In the summer of 1970, at the peak of their popularity, Blood, Sweat & Tears became the first American rock band to tour former Yugoslavia, Poland and Romania, all of which were still behind the Iron Curtain at the time. This seemed a very unusual choice given most musicians were anti-Vietnam and anti-Nixon and this tour was sponsored by the State Department (who had done similar tours with artists including Louis Armstrong). Blood, Sweat & Tears were borderline apolitical and the type of band, musically, both kids and their parents could enjoy.
“We never had a unified philosophy,” Colomby says. “We were concerned about the war in Vietnam, but it was not our marketing hook. At that time, there were bands that used that as their marketing hook and that wasn’t our thing. Our thing was just playing music and trying to be adventurous with the music. So we were kind of innocent.”

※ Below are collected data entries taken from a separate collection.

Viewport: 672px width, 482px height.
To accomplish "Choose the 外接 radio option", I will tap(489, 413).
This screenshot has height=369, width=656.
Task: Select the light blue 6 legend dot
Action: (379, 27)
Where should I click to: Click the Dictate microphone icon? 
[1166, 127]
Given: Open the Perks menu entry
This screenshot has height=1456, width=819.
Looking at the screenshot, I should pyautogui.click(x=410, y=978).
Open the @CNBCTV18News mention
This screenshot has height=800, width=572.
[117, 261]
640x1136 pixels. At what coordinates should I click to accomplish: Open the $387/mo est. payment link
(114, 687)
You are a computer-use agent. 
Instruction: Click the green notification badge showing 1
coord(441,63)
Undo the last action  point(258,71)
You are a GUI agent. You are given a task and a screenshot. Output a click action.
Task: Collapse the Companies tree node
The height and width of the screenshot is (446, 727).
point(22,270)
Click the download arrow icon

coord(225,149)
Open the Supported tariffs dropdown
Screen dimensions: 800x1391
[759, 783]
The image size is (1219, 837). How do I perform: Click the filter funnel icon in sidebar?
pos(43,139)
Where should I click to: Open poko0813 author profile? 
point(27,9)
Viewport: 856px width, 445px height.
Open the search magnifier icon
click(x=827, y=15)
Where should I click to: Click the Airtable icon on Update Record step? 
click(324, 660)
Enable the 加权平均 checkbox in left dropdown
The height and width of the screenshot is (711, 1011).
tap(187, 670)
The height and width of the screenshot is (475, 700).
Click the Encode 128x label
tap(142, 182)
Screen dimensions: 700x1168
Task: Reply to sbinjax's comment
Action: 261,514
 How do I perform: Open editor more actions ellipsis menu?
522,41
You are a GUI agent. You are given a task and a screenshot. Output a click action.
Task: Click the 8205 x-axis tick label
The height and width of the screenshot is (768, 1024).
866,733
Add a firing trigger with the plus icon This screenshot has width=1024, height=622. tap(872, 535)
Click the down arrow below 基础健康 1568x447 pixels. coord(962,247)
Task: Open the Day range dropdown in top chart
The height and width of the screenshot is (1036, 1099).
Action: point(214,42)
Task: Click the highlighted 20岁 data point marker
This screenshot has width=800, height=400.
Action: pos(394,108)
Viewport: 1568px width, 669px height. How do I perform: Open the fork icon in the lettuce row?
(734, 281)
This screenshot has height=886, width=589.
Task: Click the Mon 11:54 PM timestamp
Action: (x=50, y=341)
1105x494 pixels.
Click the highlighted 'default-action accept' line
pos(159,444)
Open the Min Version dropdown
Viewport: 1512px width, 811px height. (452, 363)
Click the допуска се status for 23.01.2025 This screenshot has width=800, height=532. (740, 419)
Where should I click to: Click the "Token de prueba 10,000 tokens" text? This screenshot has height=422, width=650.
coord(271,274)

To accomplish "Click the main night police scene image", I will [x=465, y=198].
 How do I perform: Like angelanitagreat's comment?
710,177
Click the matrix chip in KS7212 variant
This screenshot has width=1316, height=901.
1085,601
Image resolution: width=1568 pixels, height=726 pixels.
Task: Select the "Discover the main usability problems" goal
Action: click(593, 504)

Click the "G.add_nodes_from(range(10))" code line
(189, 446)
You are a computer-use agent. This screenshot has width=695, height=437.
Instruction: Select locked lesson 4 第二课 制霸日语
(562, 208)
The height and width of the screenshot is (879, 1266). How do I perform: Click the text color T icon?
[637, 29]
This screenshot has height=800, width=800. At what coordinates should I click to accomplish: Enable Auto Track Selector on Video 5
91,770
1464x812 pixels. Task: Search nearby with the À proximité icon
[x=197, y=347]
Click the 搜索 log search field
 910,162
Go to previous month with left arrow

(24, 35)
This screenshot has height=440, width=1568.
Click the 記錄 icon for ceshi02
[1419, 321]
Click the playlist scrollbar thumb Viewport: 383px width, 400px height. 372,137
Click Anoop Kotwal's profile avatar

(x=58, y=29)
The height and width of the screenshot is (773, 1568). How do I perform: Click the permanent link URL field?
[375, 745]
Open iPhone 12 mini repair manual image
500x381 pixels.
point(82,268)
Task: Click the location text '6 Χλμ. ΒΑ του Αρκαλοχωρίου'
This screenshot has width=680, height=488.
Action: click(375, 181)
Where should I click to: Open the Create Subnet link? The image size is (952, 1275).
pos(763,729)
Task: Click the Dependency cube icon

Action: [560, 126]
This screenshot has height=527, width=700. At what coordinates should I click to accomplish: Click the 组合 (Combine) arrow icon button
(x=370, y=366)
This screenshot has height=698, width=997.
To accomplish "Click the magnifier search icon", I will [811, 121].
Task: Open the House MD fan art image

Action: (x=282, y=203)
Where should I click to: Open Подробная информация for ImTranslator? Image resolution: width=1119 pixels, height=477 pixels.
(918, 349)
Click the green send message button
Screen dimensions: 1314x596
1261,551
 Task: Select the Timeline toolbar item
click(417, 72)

Unbeknownst to the band at the time, they were essentially blackmailed into the tour as the State Department threatened to take away lead singer’s David Clayton-Thomas’ green card (Thomas is Canadian).
“It was a quid pro quo,” says Colomby. “We had no option.”
Luckily for Scheinfeld, a documentary crew filmed the band during the tour. This sent Scheinfeld scouring multiple places for the footage.
“We cast a very wide net,” Scheinfeld says. “We looked at every independent storage facility in Los Angeles. We checked laboratories in New York. We checked government warehouses and archives in Washington and Virginia. [We found] nothing, nothing, nothing.”
Just as the search was looking completely futile, Scheinfeld received a call from a woman he had contacted at a storage facility who notice a reference to Blood, Sweat & Tears in their records.
“Sure enough, in a far corner where it had been since 1970, were two pristine prints of this short version of the documentary that had been intended for theaters. It was really great and it gave us the film.”
Utilizing that footage and having current interviews and firsthand accounts from those involved, the documentary issues a warning of how even the most popular bands can become political pawns in the right, or in this case, very wrong circumstances.
“What the Hell Happened to Blood, Sweat & Tears?” screens at Angelika Film Center on March 29 at 7 p.m. You can get tickets here.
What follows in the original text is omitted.